La revendication salariale traditionnelle des syndicats modérés est le «partage» des gains de productivité, ce qui signifie que les salaires augmentent au même rythme que la productivité. Une telle revendication n’implique pas un changement dans les inégalités de revenus existantes, seulement que ces inégalités n’augmentent pas. Elle n’a rien à voir avec une redistribution de la richesse – qui serait absolument nécessaire – ni avec le fait d’avoir son mot à dire sur ce qui est produit et comment – une revendication démocratique fondamentale face aux enjeux de la crise climatique actuelle. C’est donc une revendication contenue.

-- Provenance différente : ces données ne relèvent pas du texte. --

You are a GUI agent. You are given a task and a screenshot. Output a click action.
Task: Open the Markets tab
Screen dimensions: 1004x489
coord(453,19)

Observons donc ce qui s’est passé en Suisse au cours des trois dernières décennies:
- Entre 1993 et 2020, la productivité horaire du travail [1] a augmenté de 38%, inflation déduite. Cela correspond à une hausse annuelle de 1,2%.
- Durant la même période, les salaires réels (inflation déduite) ont augmenté de 16% [2], ce qui représente une croissance annuelle d’un peu moins de 0,6%. Chaque année, les hommes et les femmes salariées de ce pays se sont donc fait voler la moitié de la hausse de la productivité résultant de leur travail.
- Si les salaires réels avaient suivi la productivité, ils seraient plus élevés d’un cinquième. Pensons à un emploi payé 5000 francs par mois en 1993. En 2020, une fois pris en compte l’inflation, la personne occupant un tel emploi gagnait 5800 francs par mois. Mais si ce salaire avait suivi la hausse de la productivité, il aurait dû se monter en 2020 à 6900 francs. C’est donc 1100 francs par mois de pouvoir d’achat qui ont été perdus! Voilà le résultat de la vraie lutte des classes!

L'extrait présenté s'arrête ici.